TASK DESCRIPTION:
Transcribe exactly, please, the lines from the one containing "The height and width of the screenshot is (331, 644)." through the end of the records below, and leave out the pictures.

══ DATASET EXCERPTS

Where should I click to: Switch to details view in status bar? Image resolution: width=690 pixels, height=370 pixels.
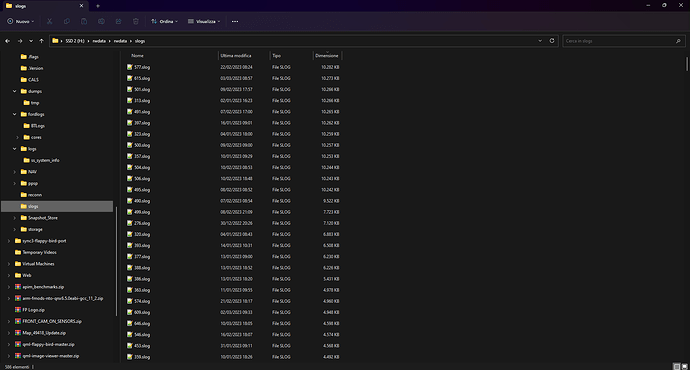click(x=677, y=366)
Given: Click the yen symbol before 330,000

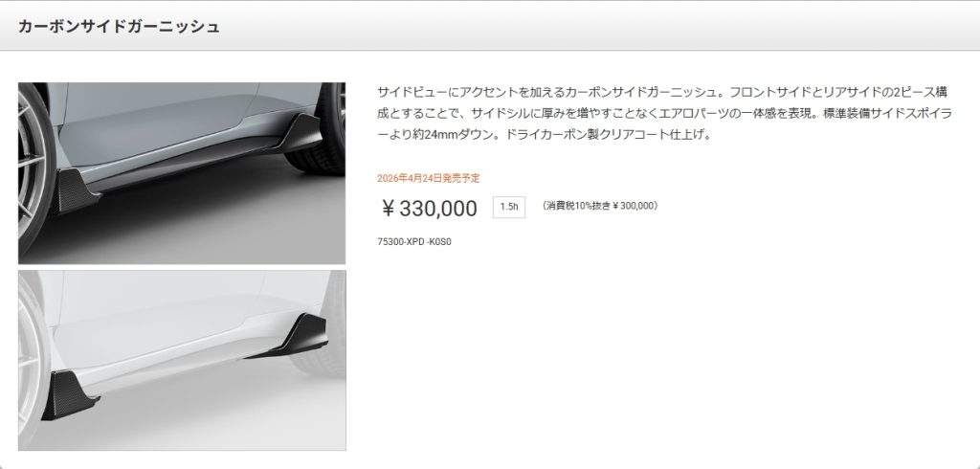Looking at the screenshot, I should click(x=389, y=209).
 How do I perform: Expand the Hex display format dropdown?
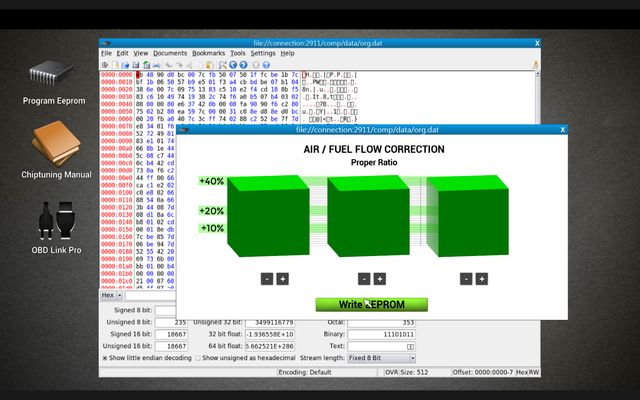point(111,295)
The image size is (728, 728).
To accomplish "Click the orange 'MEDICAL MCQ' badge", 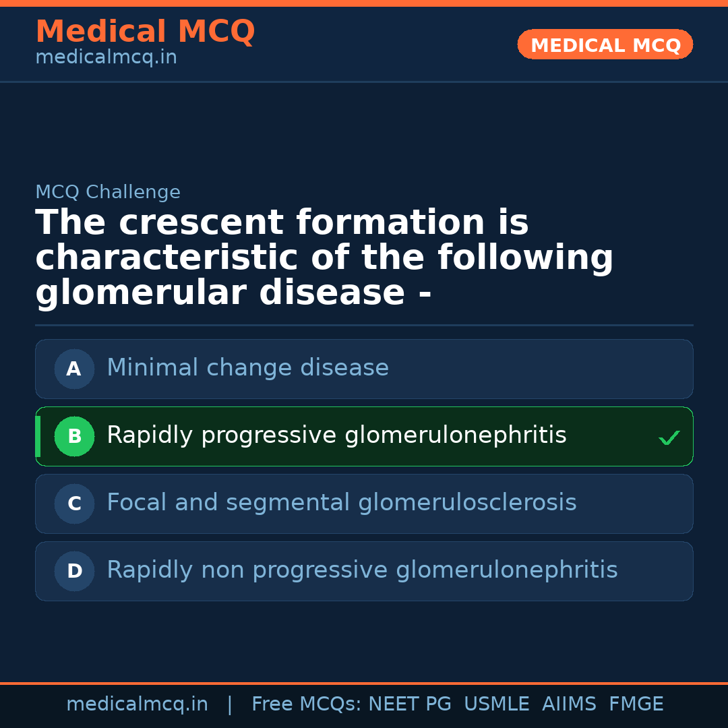I will (605, 44).
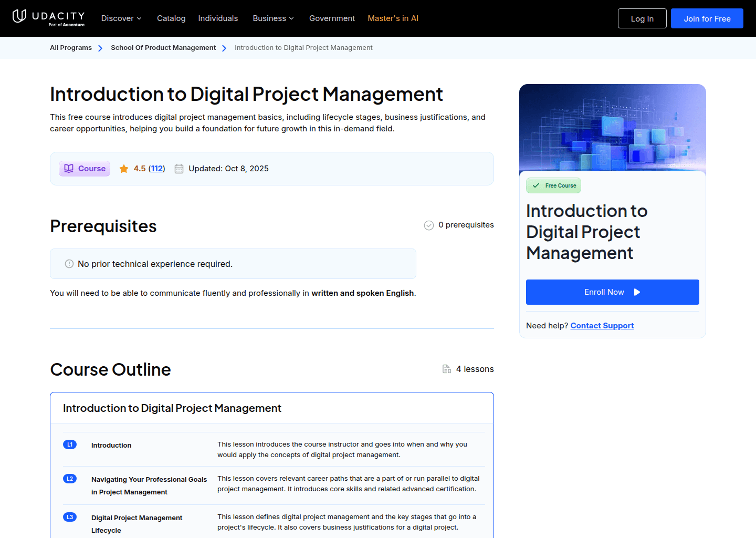This screenshot has width=756, height=538.
Task: Open the Contact Support link
Action: [x=602, y=325]
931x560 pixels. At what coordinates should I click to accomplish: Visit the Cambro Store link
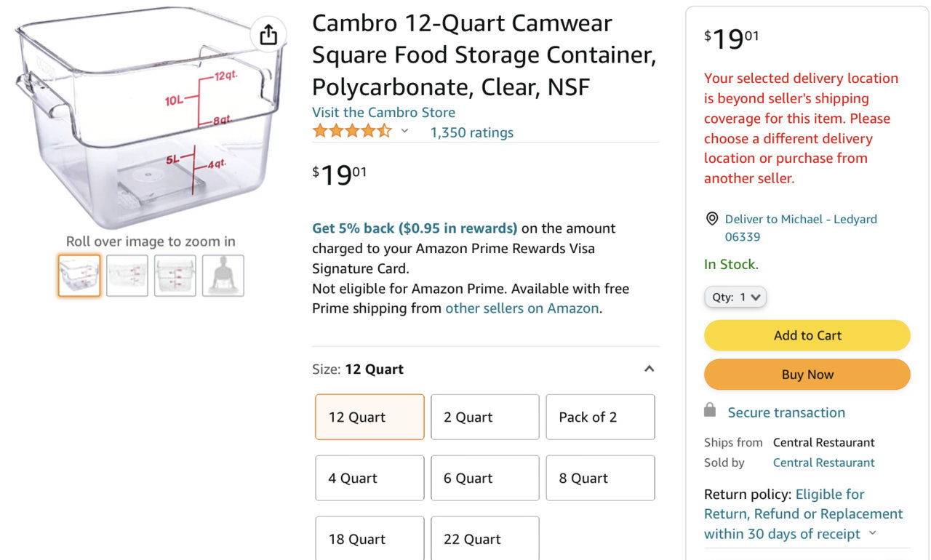point(383,112)
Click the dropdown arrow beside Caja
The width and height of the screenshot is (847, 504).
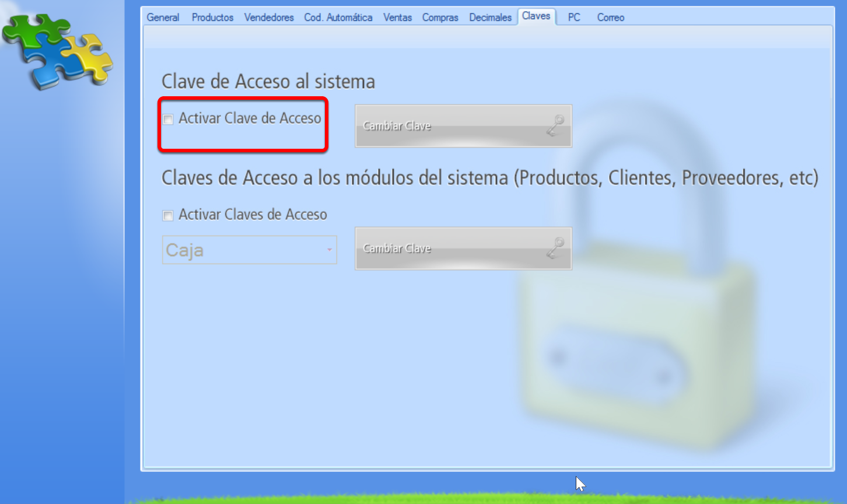tap(330, 249)
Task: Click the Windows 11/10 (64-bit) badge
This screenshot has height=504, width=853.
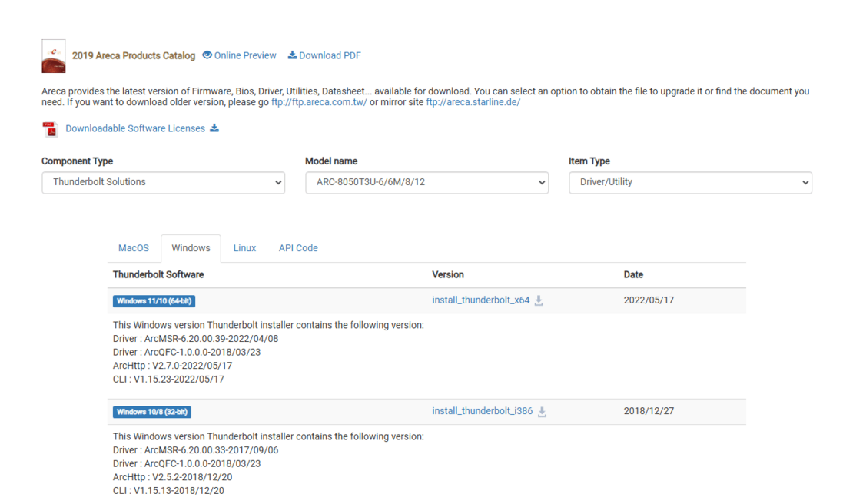Action: click(153, 300)
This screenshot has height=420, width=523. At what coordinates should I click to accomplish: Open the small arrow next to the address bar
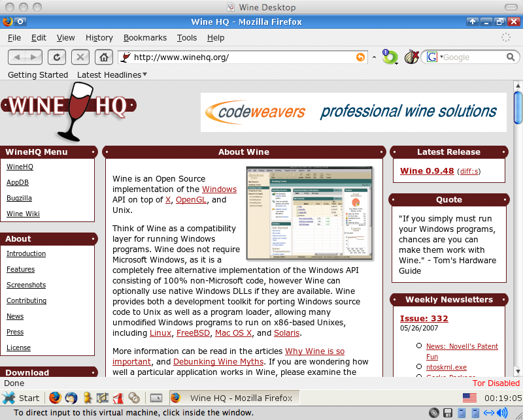coord(375,57)
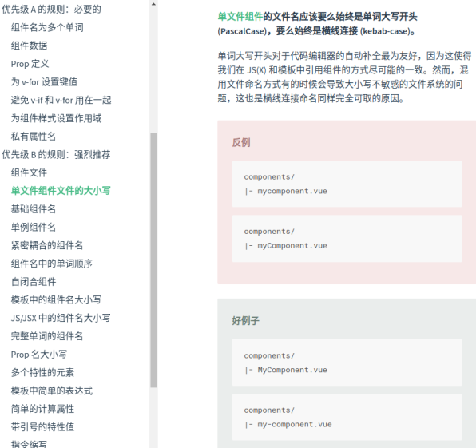Select 优先级 B 的规则：强烈推荐 heading
476x448 pixels.
[56, 154]
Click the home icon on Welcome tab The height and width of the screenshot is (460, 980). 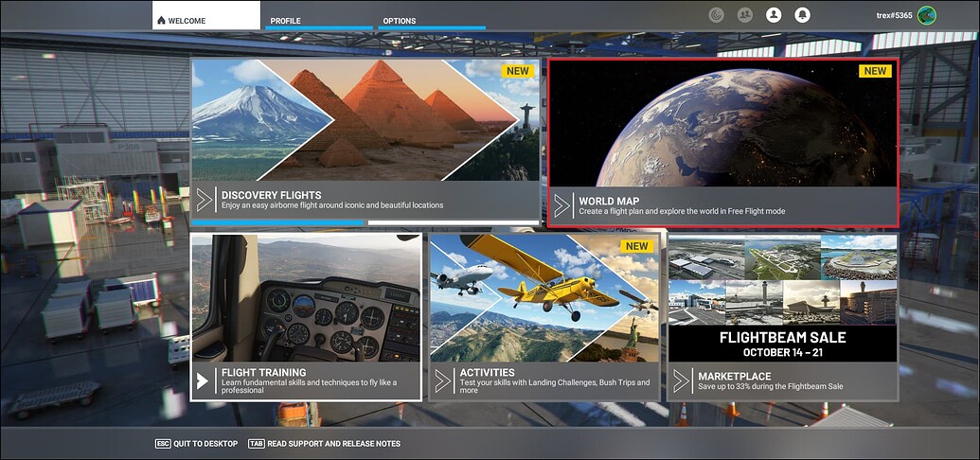point(161,20)
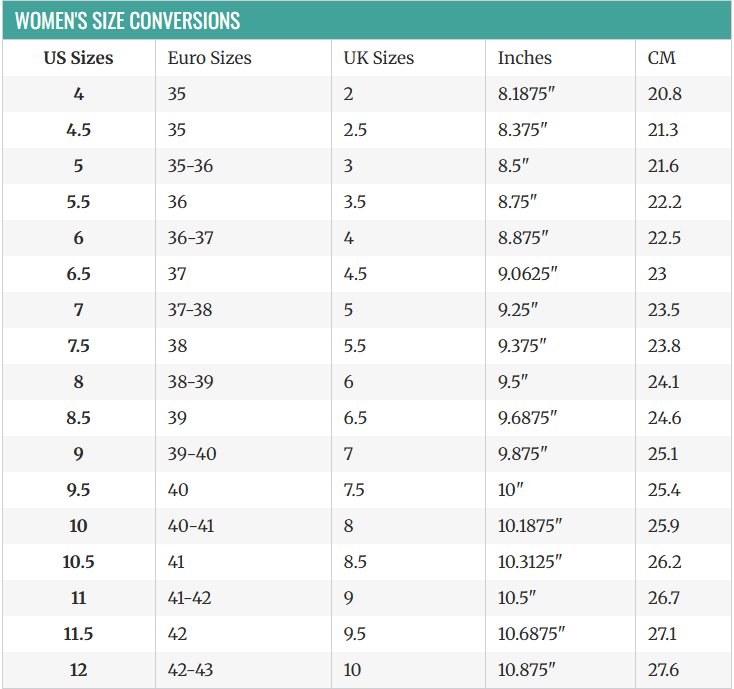Click the Inches column header
The height and width of the screenshot is (689, 734).
524,58
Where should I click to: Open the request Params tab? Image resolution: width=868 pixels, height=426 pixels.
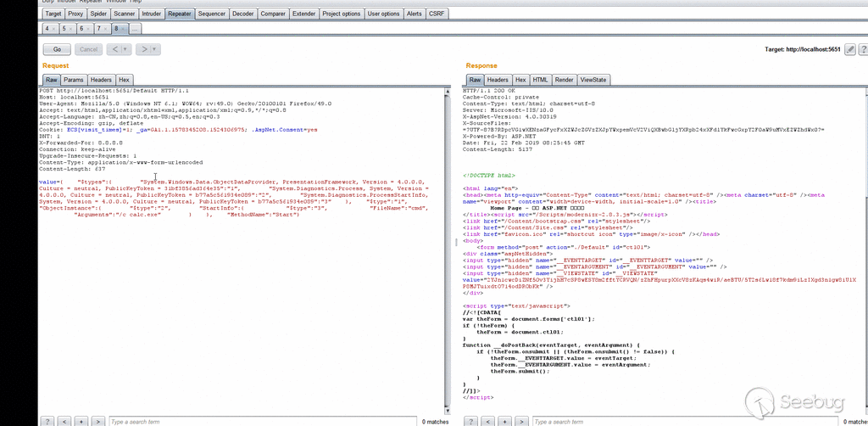point(74,80)
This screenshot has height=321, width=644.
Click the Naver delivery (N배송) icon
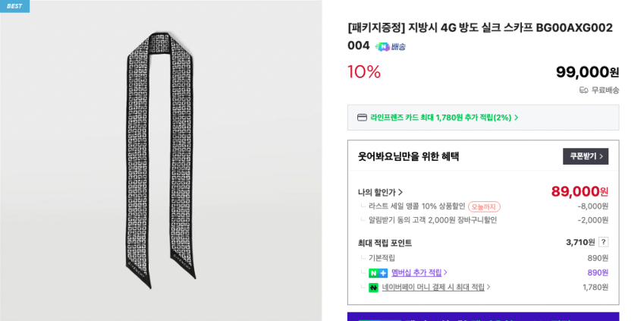click(390, 46)
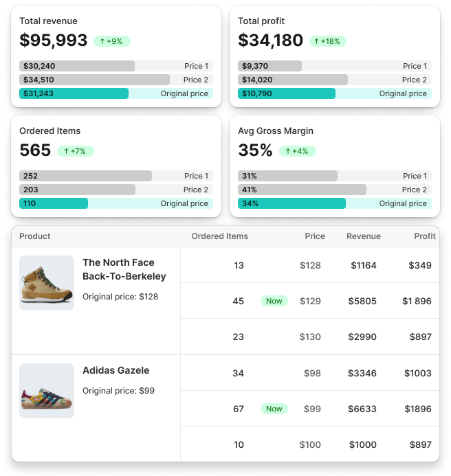Sort table by Profit column header
The height and width of the screenshot is (476, 451).
[x=425, y=236]
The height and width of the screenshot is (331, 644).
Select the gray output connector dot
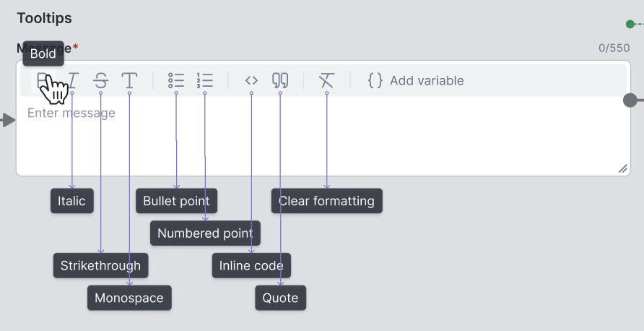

════

SOLUTION FOR THIS PROBLEM:
The height and width of the screenshot is (331, 644).
Select the gray output connector dot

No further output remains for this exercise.